The happy couple, at a wedding I attended last spring, met in a truly bizarre way. The bride's mother saw the groom-to-be on a reality TV programme and then just happened to recognise him in her local high street the next day. "You'd be perfect for my daughter," she declared, or words to that effect. So from reality to fairytale: they met, married and lived happily ever after. Well, for six months so far. And now Farmer Wants a Wife (Five) is back for a new series.
It's the agricultural version of internet dating, love on a farm by artificial dissemination, and goes like this. Our farmer ploughs his lonely furrow for fifteen hours every day with not a woman in sight. It could be a tragic Hardy novel with only one character. Then, just when he thinks he might have to do something to meet the opposite sex, like get a hobby or join a club, four flighty females drop in all together.
Farmer Derek told presenter Louise Redknapp (a footballer's, rather than a farmer's wife, left) he was so romantic that he expected to fall in love at first sight. Women tried to win him over with flirtatious flounces and saucy suggestions. Derek sized them up as if considering the purchase of his next prize bull. "It's a job to handle her," he whispered. "Been anywhere nice, then?" he offered as his best chat-up line. No wonder it's been lonely on the farm.
The first cull came when he had to dispatch two suitors back to civilisation and keep two, like farm pets, on trial for the week. Part of their prize was sharing the same bed - but without Derek. And they both got high on a tour of the farm when treated to a ride in a hot air balloon.
This was love at first sight for all three. And though dithering Derek eventually chose the wrong girl, the other one forgave him and returned to the nest.

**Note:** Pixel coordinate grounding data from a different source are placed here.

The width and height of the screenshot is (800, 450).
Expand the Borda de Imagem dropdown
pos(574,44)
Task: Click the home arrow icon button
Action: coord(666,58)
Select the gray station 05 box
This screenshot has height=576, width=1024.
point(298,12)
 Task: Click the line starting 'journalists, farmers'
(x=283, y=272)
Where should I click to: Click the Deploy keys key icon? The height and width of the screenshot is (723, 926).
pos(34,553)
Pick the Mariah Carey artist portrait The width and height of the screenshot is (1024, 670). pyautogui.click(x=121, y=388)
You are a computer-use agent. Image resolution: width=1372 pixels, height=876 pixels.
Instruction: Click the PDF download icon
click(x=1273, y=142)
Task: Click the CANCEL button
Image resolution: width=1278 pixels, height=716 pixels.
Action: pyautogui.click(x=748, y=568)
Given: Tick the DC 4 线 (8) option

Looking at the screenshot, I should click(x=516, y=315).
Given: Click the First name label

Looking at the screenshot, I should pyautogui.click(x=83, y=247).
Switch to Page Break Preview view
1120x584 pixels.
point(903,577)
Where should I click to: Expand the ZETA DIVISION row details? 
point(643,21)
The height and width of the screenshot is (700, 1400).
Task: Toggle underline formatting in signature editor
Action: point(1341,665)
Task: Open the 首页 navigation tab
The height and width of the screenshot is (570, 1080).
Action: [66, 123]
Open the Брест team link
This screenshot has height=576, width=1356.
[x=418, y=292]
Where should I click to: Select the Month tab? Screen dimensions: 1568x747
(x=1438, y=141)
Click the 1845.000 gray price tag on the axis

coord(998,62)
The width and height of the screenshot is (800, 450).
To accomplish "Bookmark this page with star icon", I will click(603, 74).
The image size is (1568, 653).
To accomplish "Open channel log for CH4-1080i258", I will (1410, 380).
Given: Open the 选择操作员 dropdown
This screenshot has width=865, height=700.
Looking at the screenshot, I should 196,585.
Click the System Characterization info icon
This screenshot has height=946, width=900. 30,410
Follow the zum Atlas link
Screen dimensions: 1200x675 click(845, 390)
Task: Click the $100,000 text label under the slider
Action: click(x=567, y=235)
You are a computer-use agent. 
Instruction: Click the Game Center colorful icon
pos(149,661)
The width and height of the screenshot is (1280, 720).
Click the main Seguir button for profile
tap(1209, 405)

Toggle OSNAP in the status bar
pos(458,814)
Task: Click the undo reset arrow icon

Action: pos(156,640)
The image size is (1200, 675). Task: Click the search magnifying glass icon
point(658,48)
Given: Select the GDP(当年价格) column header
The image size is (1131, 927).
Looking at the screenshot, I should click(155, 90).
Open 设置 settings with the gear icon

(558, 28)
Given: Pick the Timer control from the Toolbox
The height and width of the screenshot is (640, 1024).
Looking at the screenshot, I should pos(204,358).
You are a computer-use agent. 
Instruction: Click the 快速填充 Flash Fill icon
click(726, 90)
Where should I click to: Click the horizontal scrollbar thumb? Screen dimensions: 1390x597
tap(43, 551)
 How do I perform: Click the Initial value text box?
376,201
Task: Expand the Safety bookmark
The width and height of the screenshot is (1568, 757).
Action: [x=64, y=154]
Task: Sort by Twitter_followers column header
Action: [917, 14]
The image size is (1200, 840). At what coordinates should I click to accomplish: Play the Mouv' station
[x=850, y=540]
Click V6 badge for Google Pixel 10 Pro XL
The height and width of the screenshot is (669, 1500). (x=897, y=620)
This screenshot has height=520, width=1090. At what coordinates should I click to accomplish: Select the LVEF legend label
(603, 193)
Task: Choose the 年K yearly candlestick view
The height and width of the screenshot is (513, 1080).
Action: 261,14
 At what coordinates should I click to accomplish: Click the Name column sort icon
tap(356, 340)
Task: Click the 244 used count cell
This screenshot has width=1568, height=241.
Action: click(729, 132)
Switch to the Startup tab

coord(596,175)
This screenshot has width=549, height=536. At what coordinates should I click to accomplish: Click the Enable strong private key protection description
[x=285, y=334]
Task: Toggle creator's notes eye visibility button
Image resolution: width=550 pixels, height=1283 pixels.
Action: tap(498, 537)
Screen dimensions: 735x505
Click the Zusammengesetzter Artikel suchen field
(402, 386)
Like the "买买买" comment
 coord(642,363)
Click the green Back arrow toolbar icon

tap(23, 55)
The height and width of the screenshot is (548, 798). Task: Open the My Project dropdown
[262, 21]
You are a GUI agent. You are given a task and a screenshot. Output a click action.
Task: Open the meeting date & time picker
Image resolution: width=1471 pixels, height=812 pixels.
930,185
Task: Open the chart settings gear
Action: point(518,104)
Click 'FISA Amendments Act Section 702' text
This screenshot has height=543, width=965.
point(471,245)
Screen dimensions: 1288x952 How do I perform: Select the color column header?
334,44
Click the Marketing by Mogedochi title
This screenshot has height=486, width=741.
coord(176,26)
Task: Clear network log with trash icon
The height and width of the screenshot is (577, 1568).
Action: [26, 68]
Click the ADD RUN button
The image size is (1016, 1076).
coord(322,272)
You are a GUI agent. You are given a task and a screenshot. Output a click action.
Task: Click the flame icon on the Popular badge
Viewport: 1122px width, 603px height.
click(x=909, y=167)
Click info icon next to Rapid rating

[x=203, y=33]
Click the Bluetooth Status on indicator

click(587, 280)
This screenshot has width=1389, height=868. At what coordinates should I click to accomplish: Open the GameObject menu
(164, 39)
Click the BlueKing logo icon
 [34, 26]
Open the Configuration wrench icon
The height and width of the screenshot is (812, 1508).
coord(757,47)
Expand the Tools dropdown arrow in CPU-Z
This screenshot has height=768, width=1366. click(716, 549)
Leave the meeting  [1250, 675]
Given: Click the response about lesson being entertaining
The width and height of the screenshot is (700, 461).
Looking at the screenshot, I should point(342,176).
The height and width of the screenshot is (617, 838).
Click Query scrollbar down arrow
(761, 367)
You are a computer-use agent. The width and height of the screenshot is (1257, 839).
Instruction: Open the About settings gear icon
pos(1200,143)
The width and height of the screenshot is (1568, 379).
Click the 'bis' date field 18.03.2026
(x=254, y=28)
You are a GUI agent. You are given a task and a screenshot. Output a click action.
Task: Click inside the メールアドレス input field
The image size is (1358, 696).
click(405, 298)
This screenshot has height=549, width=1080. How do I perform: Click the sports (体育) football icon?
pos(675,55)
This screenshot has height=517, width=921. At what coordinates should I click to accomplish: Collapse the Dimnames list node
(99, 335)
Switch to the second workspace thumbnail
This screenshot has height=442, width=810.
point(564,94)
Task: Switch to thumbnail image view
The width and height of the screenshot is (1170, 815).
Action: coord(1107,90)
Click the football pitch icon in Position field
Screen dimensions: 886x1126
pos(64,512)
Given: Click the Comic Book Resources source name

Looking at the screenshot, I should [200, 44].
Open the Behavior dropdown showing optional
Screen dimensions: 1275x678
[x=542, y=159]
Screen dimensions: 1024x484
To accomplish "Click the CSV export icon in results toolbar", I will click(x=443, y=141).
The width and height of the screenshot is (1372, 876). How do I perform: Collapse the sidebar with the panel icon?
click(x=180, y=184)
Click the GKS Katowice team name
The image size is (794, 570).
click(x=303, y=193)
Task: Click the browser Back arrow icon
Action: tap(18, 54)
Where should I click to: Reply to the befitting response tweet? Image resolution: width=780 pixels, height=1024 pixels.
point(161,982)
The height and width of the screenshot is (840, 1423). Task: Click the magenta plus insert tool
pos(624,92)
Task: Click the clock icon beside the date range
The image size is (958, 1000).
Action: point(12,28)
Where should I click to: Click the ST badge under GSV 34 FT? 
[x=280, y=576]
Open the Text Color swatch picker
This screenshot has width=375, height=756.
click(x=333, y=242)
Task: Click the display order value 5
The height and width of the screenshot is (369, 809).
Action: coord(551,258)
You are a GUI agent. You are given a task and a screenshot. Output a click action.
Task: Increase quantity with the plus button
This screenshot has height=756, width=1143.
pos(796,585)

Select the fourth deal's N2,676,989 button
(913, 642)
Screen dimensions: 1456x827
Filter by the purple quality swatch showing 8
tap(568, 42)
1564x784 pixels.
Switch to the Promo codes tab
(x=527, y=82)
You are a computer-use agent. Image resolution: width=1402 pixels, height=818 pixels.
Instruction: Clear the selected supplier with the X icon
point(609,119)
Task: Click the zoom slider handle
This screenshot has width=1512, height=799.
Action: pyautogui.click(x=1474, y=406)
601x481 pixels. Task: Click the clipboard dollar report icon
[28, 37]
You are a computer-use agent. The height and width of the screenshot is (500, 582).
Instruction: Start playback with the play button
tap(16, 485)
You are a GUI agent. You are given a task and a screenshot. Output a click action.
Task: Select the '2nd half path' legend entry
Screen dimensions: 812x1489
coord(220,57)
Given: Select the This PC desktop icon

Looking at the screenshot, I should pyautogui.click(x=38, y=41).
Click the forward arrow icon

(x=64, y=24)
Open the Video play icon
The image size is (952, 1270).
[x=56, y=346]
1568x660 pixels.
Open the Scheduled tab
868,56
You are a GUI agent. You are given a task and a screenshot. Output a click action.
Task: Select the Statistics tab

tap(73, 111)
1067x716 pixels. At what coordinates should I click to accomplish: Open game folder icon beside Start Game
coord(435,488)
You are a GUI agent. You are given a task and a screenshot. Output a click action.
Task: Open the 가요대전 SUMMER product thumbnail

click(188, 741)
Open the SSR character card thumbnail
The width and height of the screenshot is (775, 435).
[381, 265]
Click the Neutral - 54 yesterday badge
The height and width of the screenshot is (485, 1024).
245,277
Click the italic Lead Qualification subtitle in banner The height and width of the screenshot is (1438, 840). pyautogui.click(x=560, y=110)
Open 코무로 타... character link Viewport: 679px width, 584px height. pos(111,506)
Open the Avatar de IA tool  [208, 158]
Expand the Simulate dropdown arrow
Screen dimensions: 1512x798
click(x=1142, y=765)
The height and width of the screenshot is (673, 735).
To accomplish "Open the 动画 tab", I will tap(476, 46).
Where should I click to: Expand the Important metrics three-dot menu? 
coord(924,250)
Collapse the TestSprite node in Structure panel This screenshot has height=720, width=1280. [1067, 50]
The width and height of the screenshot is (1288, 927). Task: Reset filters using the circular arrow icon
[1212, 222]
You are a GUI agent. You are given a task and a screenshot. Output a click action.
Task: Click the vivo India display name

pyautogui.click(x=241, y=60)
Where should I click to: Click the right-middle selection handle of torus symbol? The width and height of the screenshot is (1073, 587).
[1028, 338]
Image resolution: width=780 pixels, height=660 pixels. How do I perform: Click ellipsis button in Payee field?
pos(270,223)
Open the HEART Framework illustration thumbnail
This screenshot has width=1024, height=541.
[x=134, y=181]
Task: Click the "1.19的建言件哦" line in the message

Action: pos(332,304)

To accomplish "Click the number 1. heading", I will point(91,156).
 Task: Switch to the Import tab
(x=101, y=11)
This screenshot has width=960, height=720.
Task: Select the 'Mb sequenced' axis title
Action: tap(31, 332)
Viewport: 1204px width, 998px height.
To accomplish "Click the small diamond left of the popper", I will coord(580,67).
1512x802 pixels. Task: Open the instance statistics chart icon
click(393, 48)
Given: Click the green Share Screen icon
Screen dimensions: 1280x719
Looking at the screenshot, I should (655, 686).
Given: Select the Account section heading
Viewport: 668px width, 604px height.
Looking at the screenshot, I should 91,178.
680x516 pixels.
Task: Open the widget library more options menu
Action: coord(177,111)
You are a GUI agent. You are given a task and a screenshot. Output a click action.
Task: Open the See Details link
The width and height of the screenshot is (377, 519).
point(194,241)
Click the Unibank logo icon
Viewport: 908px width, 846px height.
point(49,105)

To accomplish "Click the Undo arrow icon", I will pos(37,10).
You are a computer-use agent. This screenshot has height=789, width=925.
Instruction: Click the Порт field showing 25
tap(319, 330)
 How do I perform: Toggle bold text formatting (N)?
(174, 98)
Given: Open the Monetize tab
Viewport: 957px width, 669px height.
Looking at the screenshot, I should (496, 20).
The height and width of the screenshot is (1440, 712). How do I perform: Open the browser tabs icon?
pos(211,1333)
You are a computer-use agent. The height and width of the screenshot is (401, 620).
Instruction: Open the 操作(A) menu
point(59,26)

Fortunately, such biological urges were fully explained in The Living Body, (More4) - and all at break-neck speed. Look: out popped a baby and then whoosh, courtesy of computer graphics, we were speeding back up inside the fallopian tubes. It was as psychedelically colourful as a Beatles film. When the budget bites and I can no longer afford science teachers, this will keep Year 9 going until their GCSEs.
We learnt that the world is noisy, bright and smelly for babies. It is for me too. We each have more cells than in the whole of the Milky Way. And we get the equivalent of a new body every 10 years. Well, I'd like my new one next week. But, unlike Derek, I'll stick with my pick on the wife scene.
Ray Tarleton is principal of South Dartmoor Community College in Ashburton, Devon.